Confidence: High as a defensive control; not a substitute for P1 fixes.

Recommended Refactor of `usp_UpdateOrdersAndLineitem`

Consolidated pattern incorporating P1 + P2 recommendations:

CREATE OR ALTER PROCEDURE dbo.usp_UpdateOrdersAndLineitem
    @FromDate date,
    @ToDate   date
AS
BEGIN
    SET NOCOUNT ON;
    SET XACT_ABORT ON;

    -- 1) Materialize keys with statistics + ordering
    CREATE TABLE #BatchOrders (o_orderkey BIGINT NOT NULL PRIMARY KEY CLUSTERED);

    INSERT INTO #BatchOrders (o_orderkey)
    SELECT o_orderkey
    FROM dbo.orders
    WHERE o_orderdate >= @FromDate
      AND o_orderdate <  DATEADD(day, 1, @ToDate);

    -- 2) Serialize on logical partition (optional but strongly recommended)
    BEGIN TRAN;

    DECLARE @rc INT;
    EXEC @rc = sp_getapplock
         @Resource    = N'usp_UpdateOrdersAndLineitem',
         @LockMode    = N'Exclusive',
         @LockOwner   = N'Transaction',
         @LockTimeout = 60000;
    IF @rc < 0
    BEGIN
        ROLLBACK;
        THROW 51000, 'Could not acquire applock.', 1;
    END

    -- 3) Update orders in deterministic key order, no parallelism
    UPDATE o
       SET o.o_comment = LEFT(CONCAT(o.o_comment, ' | BATCH_UPDATE ',
              CONVERT(varchar(10), @FromDate, 120), '-',
              CONVERT(varchar(10), @ToDate, 120)), 79)
    FROM dbo.orders AS o WITH (UPDLOCK, HOLDLOCK, ROWLOCK)
    JOIN #BatchOrders AS b
      ON b.o_orderkey = o.o_orderkey
    OPTION (MAXDOP 1, FORCE ORDER);

    -- 4) Lineitem update should also key-order and MAXDOP 1
    -- UPDATE l ... FROM dbo.lineitem l WITH (UPDLOCK, HOLDLOCK, ROWLOCK)
    --   JOIN #BatchOrders b ON b.o_orderkey = l.l_orderkey
    --   OPTION (MAXDOP 1);

    COMMIT;
END
GO

Validation & Monitoring

Confirm RCSI is on: SELECT is_read_committed_snapshot_on FROM sys.databases WHERE name='tpch10';
Confirm parallel UPDATE no longer occurs — examine actual plan or query store: no Parallelism (Gather Streams) on the UPDATE node.

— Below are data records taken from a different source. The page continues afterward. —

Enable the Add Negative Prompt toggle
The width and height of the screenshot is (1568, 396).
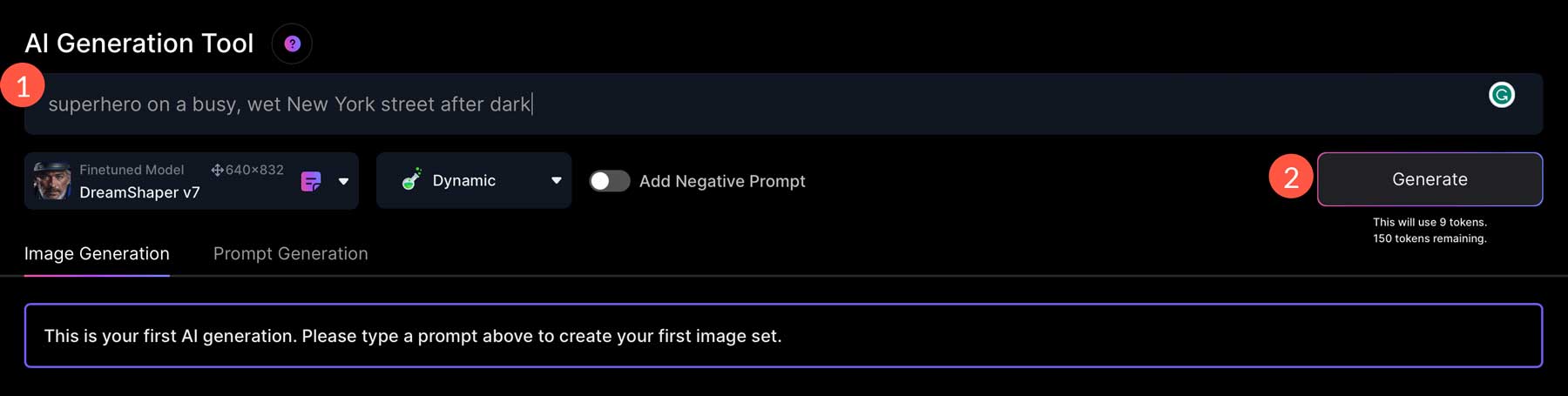[609, 181]
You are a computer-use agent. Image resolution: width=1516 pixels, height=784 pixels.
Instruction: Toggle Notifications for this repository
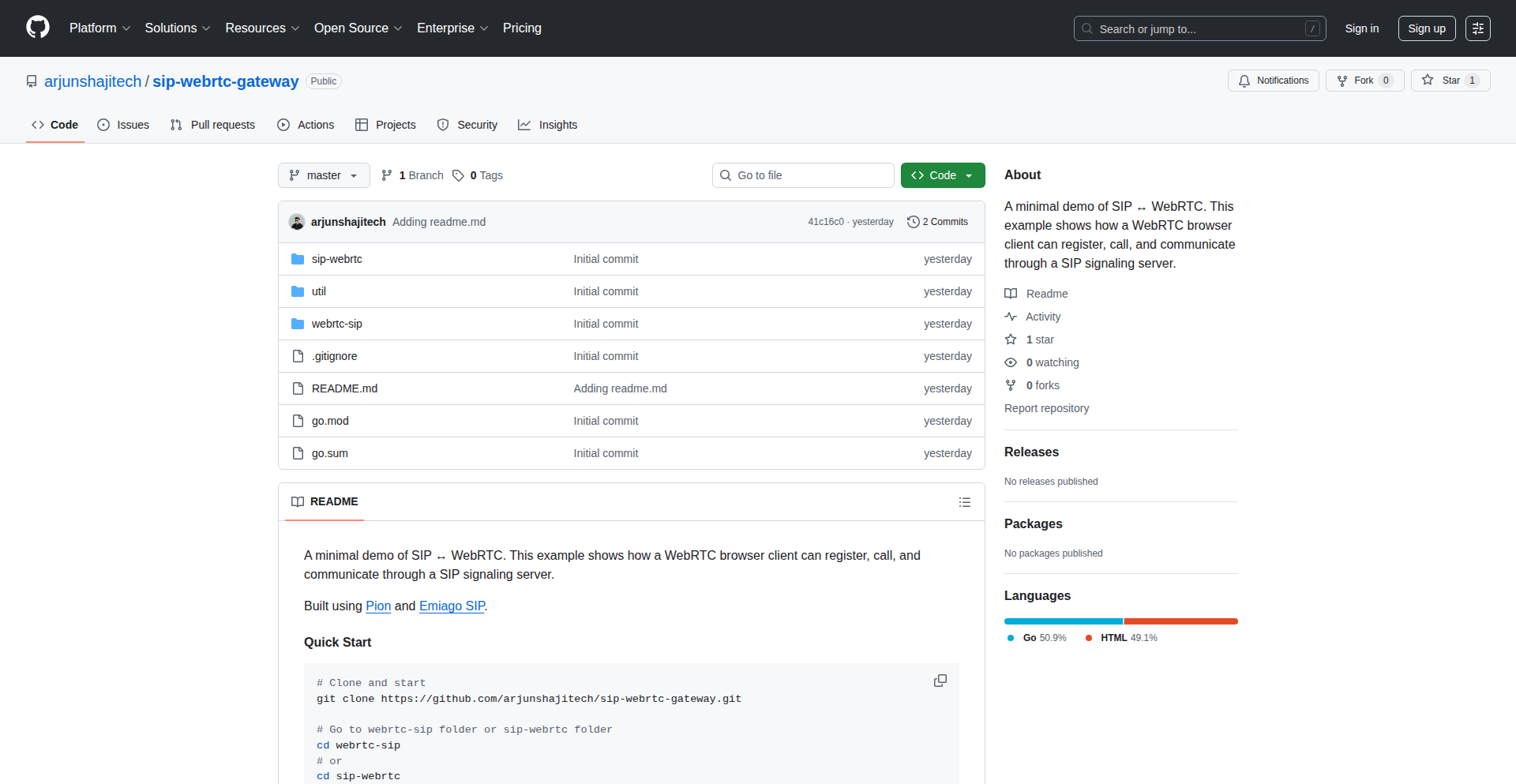(1273, 81)
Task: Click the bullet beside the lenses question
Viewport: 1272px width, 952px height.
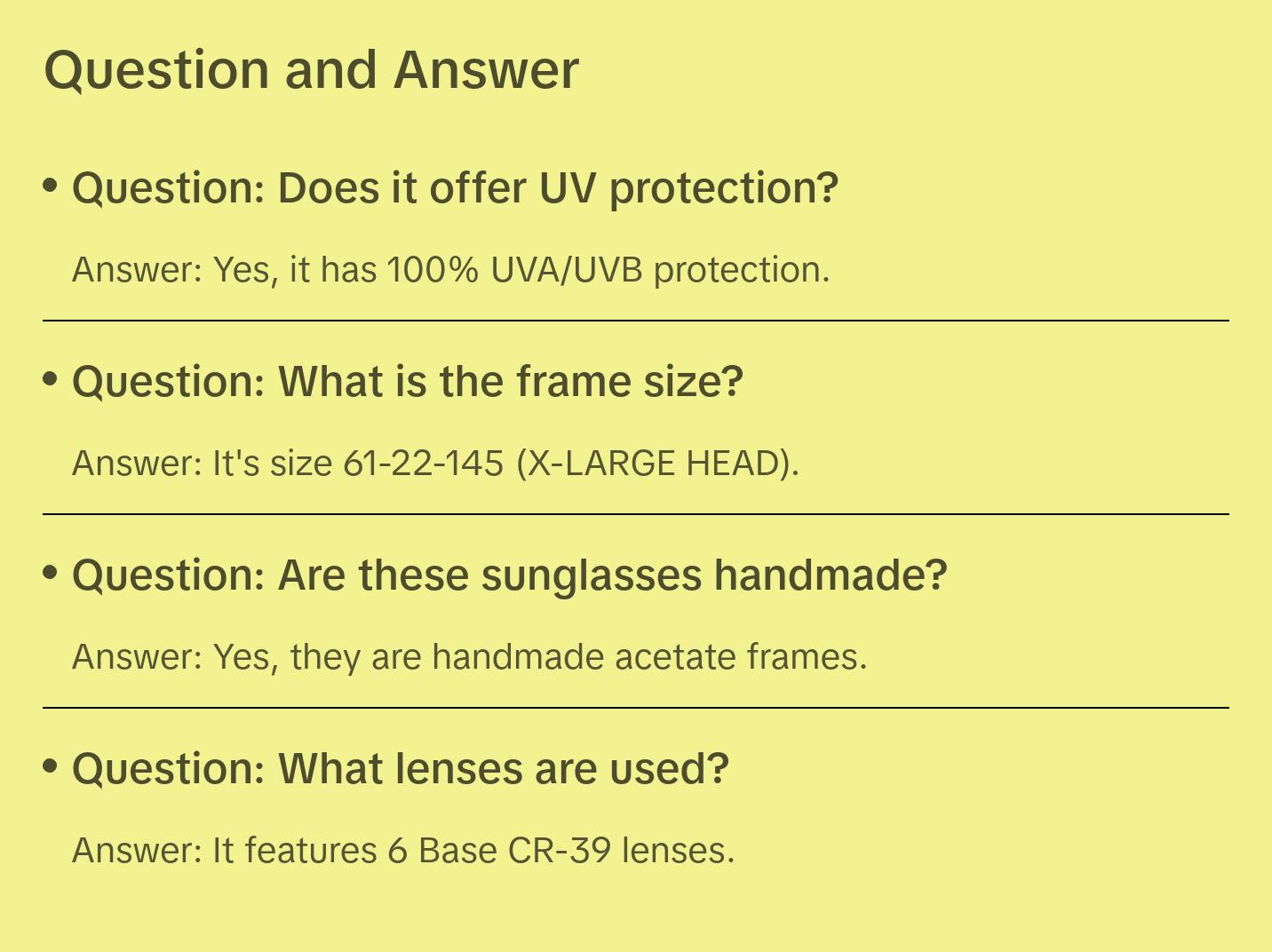Action: pos(51,766)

Track deadlocks via the system_health XEvent session:

SELECT XEvent.value('(@timestamp)[1]', 'datetime2') AS ts,
       XEvent.query('.') AS deadlock_xml
FROM (
    SELECT CAST(target_data AS XML) AS td
    FROM sys.dm_xe_session_targets t
    JOIN sys.dm_xe_sessions s ON s.address = t.event_session_address
    WHERE s.name = 'system_health' AND t.target_name = 'ring_buffer'
) x
CROSS APPLY x.td.nodes('//RingBufferTarget/event[@name="xml_deadlock_report"]') AS X(XEvent)
ORDER BY ts DESC;

Watch sys.dm_tran_version_store_space_usage after enabling RCSI.
Track sys.dm_exec_query_stats / Query Store regressions on the UPDATE after MAXDOP 1; expected to be neutral or positive.